### Saved entries

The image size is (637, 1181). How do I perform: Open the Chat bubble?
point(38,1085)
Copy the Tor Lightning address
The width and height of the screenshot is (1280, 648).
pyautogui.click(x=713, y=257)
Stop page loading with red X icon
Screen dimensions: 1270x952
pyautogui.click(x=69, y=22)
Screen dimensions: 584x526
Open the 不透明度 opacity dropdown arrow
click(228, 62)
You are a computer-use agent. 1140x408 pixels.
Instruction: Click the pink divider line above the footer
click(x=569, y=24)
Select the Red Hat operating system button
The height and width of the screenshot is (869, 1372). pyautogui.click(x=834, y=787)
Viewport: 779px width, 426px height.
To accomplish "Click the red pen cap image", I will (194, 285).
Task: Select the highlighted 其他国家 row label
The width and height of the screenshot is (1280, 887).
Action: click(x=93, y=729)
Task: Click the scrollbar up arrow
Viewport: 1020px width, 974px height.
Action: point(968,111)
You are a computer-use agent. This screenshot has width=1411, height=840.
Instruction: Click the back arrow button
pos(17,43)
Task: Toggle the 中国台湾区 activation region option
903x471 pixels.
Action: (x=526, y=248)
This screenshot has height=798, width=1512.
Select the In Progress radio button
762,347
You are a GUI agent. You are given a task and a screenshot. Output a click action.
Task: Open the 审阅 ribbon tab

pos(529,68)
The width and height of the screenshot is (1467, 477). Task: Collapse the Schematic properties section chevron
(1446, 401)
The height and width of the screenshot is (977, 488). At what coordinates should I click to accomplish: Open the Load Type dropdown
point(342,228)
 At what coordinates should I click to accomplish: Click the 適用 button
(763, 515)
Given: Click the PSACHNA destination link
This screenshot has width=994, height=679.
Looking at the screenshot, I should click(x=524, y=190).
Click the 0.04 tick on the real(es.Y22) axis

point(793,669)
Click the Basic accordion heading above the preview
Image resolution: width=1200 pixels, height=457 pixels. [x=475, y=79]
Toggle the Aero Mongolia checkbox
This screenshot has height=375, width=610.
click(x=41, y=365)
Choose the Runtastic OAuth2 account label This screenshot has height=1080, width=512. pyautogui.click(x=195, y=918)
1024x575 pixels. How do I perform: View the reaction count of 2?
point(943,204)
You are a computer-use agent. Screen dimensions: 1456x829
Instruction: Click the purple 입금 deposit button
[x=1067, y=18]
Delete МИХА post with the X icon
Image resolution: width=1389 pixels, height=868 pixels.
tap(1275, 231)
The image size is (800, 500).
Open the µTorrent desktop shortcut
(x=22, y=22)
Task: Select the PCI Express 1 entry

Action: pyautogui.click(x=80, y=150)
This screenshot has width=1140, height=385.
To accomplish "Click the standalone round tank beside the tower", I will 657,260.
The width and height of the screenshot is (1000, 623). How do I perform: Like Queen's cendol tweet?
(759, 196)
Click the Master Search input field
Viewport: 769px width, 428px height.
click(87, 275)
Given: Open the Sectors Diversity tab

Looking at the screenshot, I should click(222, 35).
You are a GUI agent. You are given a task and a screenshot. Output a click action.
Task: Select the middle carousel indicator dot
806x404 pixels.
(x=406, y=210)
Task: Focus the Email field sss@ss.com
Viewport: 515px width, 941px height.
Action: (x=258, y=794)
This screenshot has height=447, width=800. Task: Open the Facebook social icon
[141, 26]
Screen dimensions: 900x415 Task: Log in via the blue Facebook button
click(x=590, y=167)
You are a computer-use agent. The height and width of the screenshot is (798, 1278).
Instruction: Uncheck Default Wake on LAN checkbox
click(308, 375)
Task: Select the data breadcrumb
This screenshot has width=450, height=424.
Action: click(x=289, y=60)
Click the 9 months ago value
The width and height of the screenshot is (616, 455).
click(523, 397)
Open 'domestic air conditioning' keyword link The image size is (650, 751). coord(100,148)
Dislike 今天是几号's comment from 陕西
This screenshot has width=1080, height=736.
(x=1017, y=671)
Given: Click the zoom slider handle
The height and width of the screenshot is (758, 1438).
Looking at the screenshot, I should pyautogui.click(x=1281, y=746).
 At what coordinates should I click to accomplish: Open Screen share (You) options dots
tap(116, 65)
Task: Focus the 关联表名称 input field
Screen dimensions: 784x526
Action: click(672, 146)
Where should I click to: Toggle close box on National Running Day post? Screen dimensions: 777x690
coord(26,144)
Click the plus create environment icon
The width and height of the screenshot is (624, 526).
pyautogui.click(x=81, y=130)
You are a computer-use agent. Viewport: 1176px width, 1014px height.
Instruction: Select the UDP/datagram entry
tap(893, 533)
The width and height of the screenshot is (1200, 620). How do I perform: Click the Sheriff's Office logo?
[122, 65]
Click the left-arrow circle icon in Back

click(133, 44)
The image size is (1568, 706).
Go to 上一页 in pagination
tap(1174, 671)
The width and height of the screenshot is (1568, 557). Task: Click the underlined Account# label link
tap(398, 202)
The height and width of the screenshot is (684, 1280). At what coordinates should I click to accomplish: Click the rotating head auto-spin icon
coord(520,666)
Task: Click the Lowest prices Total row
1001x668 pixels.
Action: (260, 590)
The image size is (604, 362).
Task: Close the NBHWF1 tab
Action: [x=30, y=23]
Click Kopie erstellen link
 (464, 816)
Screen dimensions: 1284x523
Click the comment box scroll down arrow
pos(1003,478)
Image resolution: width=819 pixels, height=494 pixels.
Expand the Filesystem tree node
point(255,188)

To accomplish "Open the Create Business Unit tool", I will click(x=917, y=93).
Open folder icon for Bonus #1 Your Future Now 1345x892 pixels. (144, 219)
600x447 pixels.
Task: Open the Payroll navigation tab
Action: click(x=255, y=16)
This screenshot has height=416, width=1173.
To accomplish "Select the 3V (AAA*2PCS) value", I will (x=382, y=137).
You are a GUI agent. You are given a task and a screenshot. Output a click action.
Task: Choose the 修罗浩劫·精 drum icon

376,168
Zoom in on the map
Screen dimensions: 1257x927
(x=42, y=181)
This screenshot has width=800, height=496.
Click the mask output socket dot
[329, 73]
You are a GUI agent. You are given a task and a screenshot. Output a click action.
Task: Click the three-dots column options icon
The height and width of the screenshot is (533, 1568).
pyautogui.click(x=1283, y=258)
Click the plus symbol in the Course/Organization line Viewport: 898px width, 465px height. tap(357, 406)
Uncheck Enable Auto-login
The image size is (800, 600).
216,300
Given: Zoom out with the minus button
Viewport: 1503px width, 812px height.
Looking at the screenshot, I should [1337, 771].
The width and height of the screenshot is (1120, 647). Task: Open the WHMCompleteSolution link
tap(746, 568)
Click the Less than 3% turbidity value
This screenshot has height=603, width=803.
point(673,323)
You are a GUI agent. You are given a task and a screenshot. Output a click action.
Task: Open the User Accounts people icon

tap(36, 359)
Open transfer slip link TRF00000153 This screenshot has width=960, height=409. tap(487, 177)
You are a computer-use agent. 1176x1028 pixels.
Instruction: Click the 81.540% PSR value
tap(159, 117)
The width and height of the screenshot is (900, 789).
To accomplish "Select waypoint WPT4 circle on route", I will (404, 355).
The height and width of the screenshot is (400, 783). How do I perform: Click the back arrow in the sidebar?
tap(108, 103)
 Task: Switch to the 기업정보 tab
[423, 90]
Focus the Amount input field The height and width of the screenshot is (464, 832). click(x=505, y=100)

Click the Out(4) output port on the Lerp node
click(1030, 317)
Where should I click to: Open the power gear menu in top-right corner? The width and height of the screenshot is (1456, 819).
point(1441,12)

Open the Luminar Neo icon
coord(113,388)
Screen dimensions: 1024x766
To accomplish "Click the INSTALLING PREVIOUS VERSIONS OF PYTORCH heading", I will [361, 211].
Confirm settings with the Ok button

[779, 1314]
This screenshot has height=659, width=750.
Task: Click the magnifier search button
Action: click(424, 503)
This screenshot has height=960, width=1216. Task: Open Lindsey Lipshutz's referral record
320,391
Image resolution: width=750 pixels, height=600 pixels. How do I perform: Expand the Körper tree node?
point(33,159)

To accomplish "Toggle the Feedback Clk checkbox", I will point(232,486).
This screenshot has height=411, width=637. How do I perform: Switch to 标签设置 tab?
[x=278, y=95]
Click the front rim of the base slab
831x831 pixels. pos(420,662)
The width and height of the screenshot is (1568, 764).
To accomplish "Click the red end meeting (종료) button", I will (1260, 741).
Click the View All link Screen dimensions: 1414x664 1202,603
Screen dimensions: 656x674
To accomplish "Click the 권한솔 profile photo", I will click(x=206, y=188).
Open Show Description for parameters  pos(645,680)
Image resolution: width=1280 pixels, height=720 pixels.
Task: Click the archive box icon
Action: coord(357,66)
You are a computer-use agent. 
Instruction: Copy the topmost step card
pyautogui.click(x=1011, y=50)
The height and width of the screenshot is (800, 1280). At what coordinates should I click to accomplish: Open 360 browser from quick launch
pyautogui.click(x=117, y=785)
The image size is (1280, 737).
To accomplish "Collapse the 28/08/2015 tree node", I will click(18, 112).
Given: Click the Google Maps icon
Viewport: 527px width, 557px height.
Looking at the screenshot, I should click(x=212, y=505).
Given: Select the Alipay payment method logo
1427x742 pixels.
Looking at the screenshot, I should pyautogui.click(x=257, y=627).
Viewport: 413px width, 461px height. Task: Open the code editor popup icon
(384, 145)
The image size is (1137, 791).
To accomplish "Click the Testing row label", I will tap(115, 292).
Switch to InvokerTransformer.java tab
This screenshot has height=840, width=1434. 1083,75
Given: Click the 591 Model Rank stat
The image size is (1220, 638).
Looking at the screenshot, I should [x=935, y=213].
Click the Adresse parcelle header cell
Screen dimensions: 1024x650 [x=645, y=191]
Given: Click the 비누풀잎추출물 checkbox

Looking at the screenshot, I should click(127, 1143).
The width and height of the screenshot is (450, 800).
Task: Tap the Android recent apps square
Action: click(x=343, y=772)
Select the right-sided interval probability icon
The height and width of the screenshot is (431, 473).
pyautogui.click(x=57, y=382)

### EXERCISE DESCRIPTION
If a line in the records above holds the string "plus", copy it.

### SOLUTION BELOW
Click the plus create environment icon
Click the plus symbol in the Course/Organization line Viewport: 898px width, 465px height. tap(357, 406)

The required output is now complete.